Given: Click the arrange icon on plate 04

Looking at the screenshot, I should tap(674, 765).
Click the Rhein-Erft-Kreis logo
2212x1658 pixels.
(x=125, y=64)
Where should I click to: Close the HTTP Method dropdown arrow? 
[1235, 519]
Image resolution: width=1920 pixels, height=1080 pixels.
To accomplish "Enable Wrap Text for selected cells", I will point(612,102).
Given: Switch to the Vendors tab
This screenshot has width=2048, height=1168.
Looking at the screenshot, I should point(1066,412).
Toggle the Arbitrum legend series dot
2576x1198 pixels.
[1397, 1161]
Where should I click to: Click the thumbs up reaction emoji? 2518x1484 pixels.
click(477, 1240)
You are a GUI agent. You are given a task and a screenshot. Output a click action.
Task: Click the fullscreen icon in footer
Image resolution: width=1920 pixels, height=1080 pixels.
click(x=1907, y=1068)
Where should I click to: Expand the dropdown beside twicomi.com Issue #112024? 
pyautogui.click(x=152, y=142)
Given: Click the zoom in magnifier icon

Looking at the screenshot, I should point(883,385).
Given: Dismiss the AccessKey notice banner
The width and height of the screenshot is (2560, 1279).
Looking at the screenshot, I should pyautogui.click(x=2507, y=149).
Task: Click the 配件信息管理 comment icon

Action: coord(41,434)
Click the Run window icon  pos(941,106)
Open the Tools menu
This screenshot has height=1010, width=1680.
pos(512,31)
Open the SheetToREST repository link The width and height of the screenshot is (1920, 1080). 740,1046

### REQUIRED ACTION
Each entry shown above is to be duplicated exactly.

### RESULT OF THE EXERCISE
Given: Click the arrange icon on plate 04

Looking at the screenshot, I should tap(674, 765).
Click the Rhein-Erft-Kreis logo
2212x1658 pixels.
(x=125, y=64)
Where should I click to: Close the HTTP Method dropdown arrow? 
[1235, 519]
Image resolution: width=1920 pixels, height=1080 pixels.
To accomplish "Enable Wrap Text for selected cells", I will point(612,102).
Given: Switch to the Vendors tab
This screenshot has width=2048, height=1168.
Looking at the screenshot, I should point(1066,412).
Toggle the Arbitrum legend series dot
2576x1198 pixels.
[1397, 1161]
Where should I click to: Click the thumbs up reaction emoji? 2518x1484 pixels.
click(477, 1240)
You are a GUI agent. You are given a task and a screenshot. Output a click action.
Task: Click the fullscreen icon in footer
Image resolution: width=1920 pixels, height=1080 pixels.
click(x=1907, y=1068)
Where should I click to: Expand the dropdown beside twicomi.com Issue #112024? 
pyautogui.click(x=152, y=142)
Given: Click the zoom in magnifier icon

Looking at the screenshot, I should point(883,385).
Given: Dismiss the AccessKey notice banner
The width and height of the screenshot is (2560, 1279).
Looking at the screenshot, I should pyautogui.click(x=2507, y=149).
Task: Click the 配件信息管理 comment icon

Action: coord(41,434)
Click the Run window icon  pos(941,106)
Open the Tools menu
This screenshot has height=1010, width=1680.
pos(512,31)
Open the SheetToREST repository link The width and height of the screenshot is (1920, 1080). 740,1046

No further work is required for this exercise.